Paris, France, April 22, 2024 - Evexta Bio SA, a clinical-stage biotechnology company focused on developing first-in-class therapies in oncology, today provided an update on the clinical development of its lead asset, rupitasertib, a selective oral inhibitor of S6K and AKT1/AKT3.

Following a Type B meeting held on March 13, 2024, the U.S. Food and Drug Administration (FDA) provided Evexta Bio with valuable input on various aspects of rupitasertib development, including CMC, preclinical and clinical topics, enabling the company to proceed with the Phase 2 study in advanced breast cancer.

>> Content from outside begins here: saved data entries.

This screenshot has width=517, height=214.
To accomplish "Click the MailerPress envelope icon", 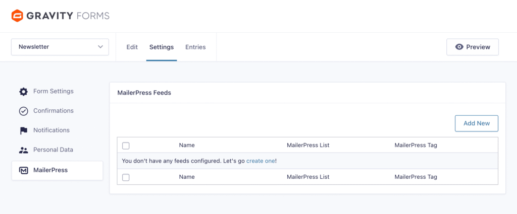I will point(23,171).
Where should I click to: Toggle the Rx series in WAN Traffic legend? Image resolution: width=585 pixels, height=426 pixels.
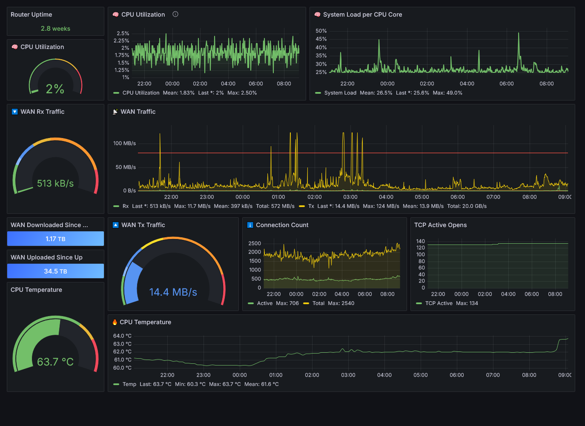coord(126,206)
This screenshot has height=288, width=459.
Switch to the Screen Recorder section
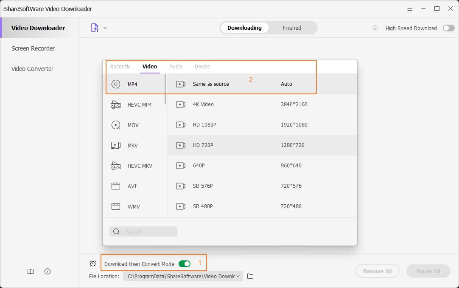click(x=33, y=48)

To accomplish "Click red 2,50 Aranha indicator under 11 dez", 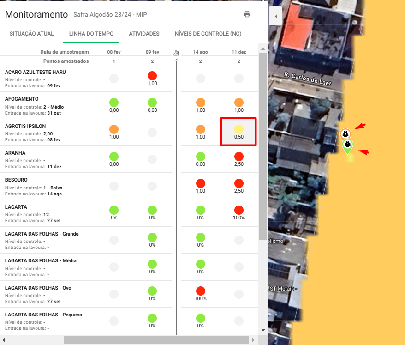I will pos(238,157).
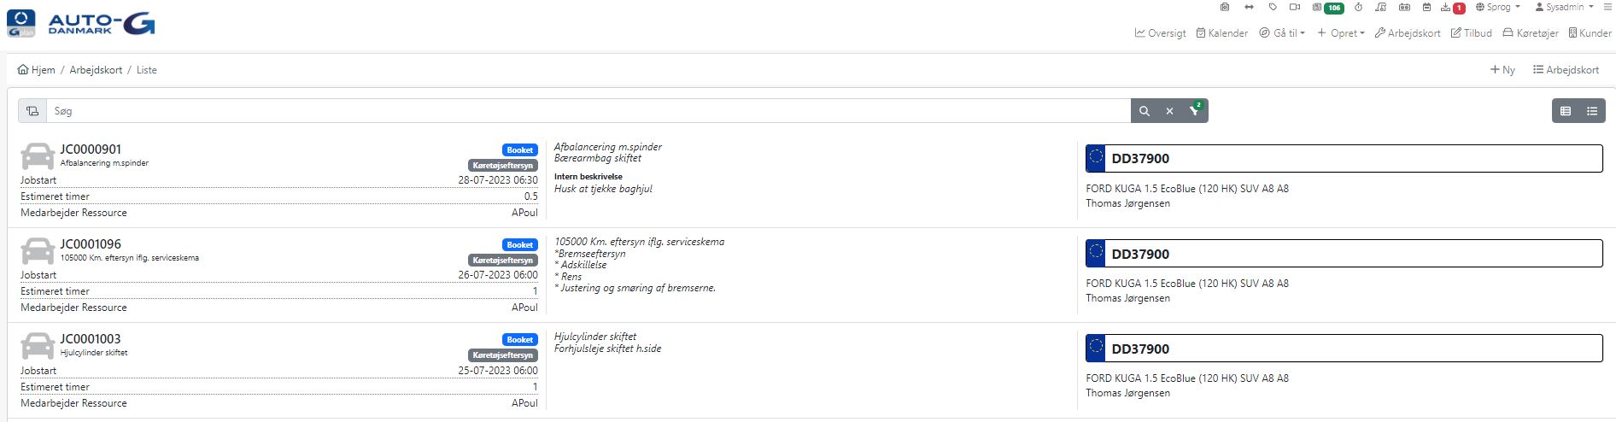Click the price tag icon in top bar

coord(1273,8)
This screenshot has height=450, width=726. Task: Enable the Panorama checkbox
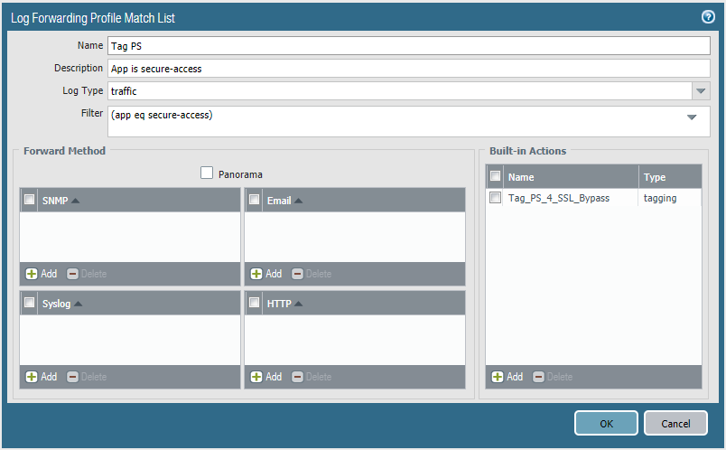(207, 173)
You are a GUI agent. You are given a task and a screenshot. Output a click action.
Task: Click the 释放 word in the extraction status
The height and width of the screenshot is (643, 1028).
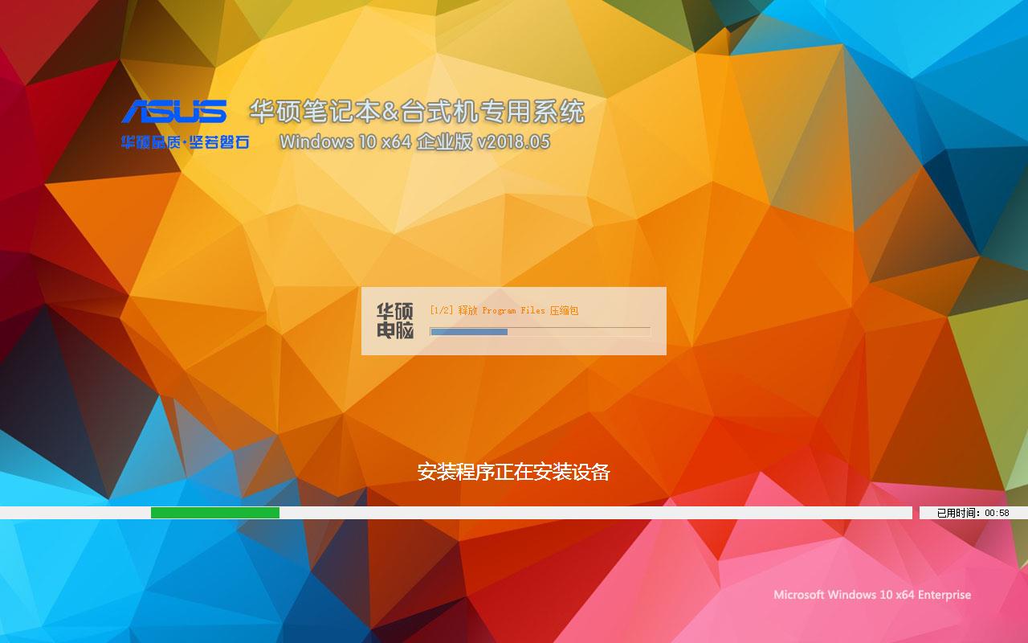[x=467, y=310]
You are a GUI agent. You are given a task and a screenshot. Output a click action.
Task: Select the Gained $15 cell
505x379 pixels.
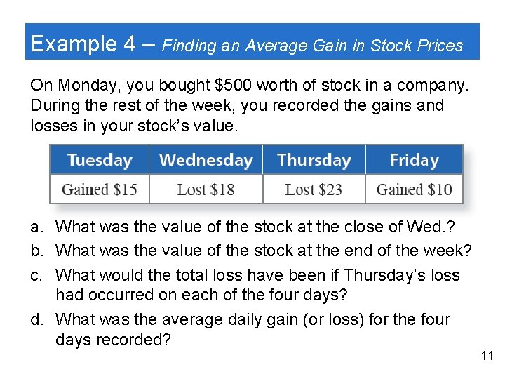100,190
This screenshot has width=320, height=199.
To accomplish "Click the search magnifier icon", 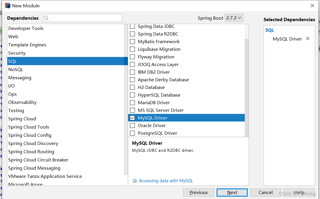I will point(46,18).
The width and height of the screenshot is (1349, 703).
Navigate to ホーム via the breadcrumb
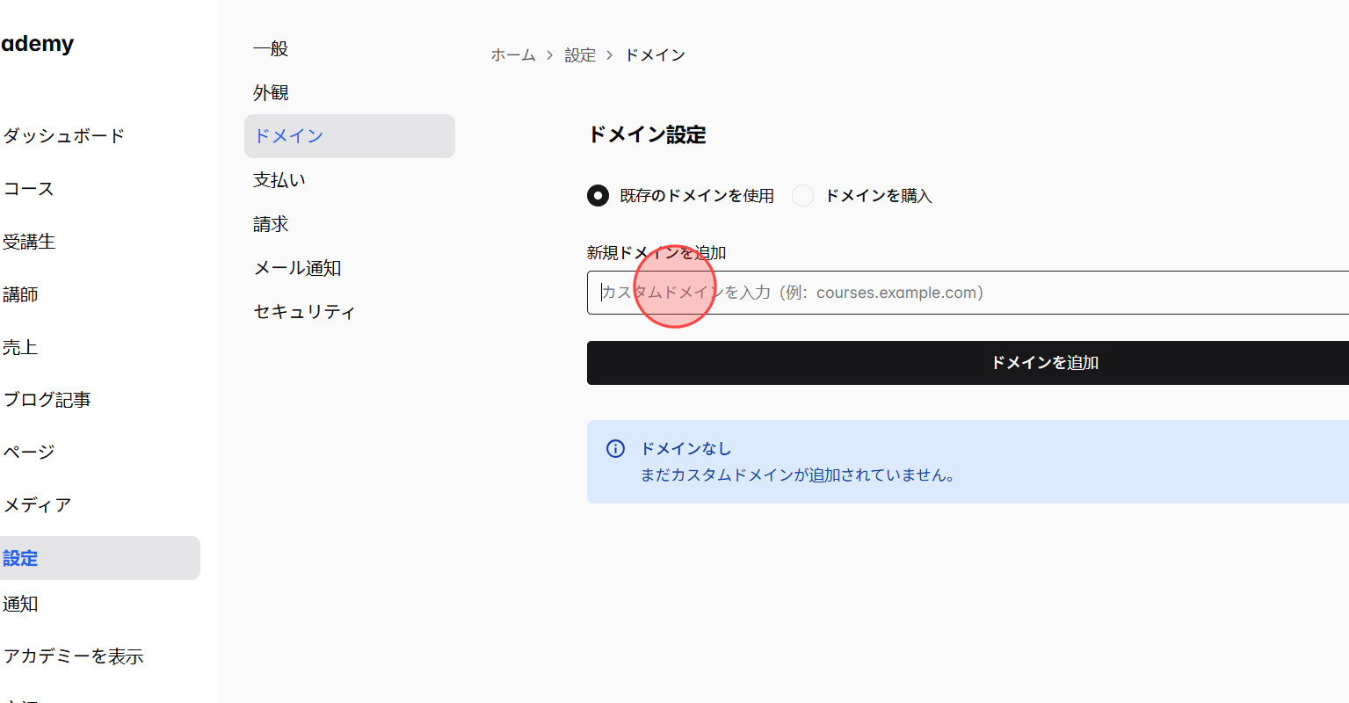pyautogui.click(x=513, y=54)
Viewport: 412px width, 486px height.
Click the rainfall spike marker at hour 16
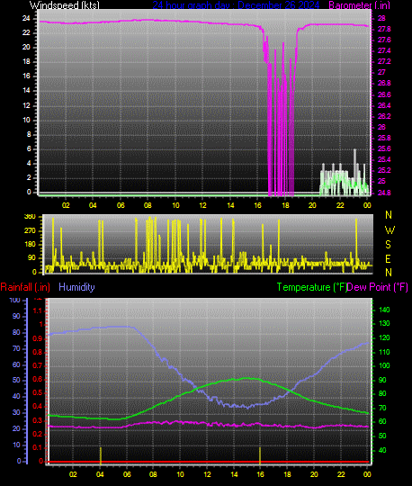coord(260,455)
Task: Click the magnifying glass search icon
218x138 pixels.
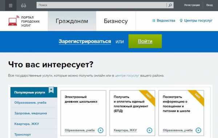Action: pyautogui.click(x=170, y=5)
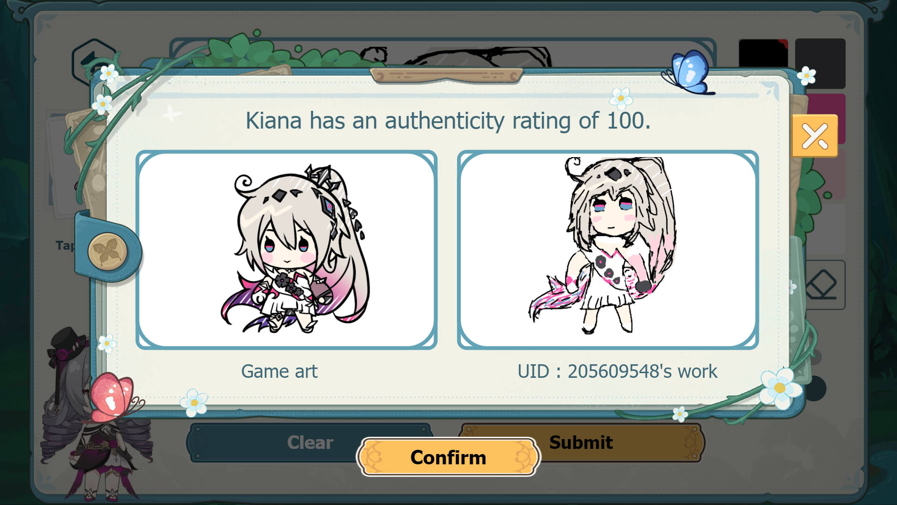Select the Game art Kiana thumbnail
This screenshot has height=505, width=897.
[286, 250]
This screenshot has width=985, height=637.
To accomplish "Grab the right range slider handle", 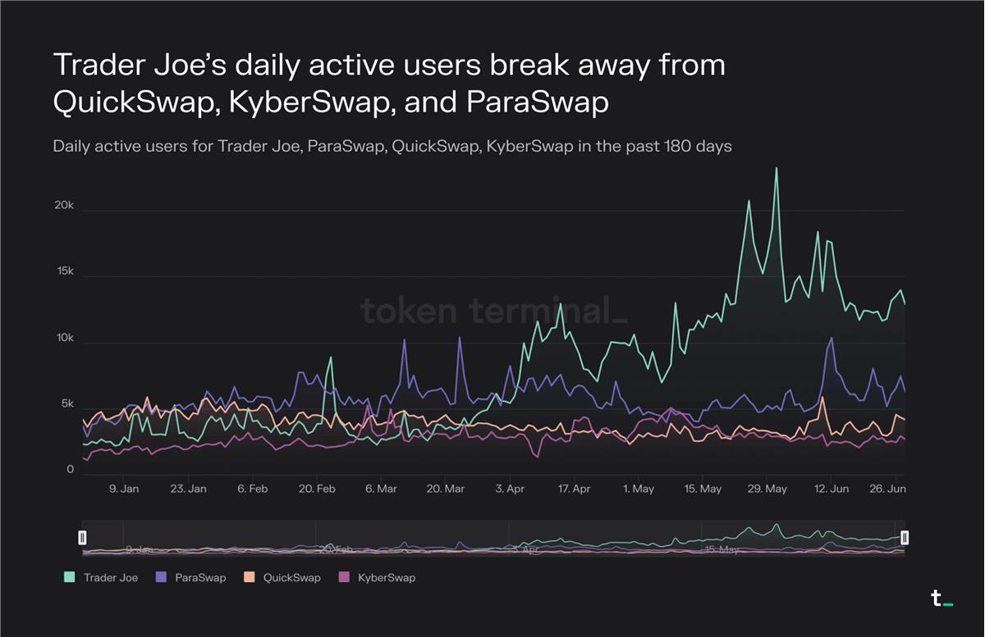I will point(905,538).
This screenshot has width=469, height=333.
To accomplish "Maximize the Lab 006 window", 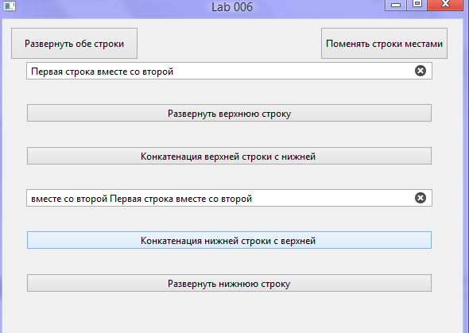I will click(417, 5).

The Phase 2 trial is expected to start enrolling patients in Q4/2024. This Phase 2, open label study will evaluate the safety and efficacy of rupitasertib + elacestrant (ORSERDU®) in patients with ER+[1] HER2-[2] advanced breast cancer with detectable mutation/s of the estrogen receptor 1 gene (ESR1mt).

Rupitasertib is a selective oral inhibitor of S6K and AKT1/AKT3 designed to efficiently block the PI3K/AKT/mTOR (PAM) pathway while controlling the compensatory AKT feedback loop. In a Phase 1 trial (Tsimberidou et al 2021) involving heavily pretreated patients with various solid tumors, including those with ESR1mt, rupitasertib was shown to have a favorable safety profile along with preliminary signs of efficacy.

Recent preclinical studies in ESR1mt breast cancer models have shown compelling synergistic effects of rupitasertib administered in combination with elacestrant. These data support the preliminary clinical efficacy observed in the Phase 1 study and warrant the development of rupitasertib in ESR1mt ER+ HER2- advanced breast cancer patients.

Scott Filosi, CEO of Evexta Bio, said: "The feedback we have received from the FDA on the clinical development plan for rupitasertib, along with the new preclinical efficacy data generated in estrogen-resistant breast cancer models, is enabling us to move forward with strong confidence to initiate our Phase 2 study. Advanced breast cancer patients with ESR1 mutations who progressed on or after a CDK4/6 inhibitor have limited treatment options, and our goal is to provide them with an effective and well-tolerated therapy choice.”

Dominique Bridon, CSO of Evexta Bio, added: “Patients with ER+ HER2- breast cancer often develop resistance to first-line treatment with the acquisition of ESR1 mutations, and the prognosis for these patients is poor. In addition, S6K has been shown to be closely associated with the emergence of cancer resistance, particularly in breast cancer, through ER modulation. Rupitasertib, which inhibits S6K while controlling the AKT compensatory feedback loop, could be a major advance to better treat these patients who are in need of alternative therapies.”

Upcoming meeting

Evexta Bio will present at the LSX World Congress in London, April 29-30, 2024.

[1] Estrogen Receptor-positive.

[2] Human Epidermal growth factor Receptor 2 negative.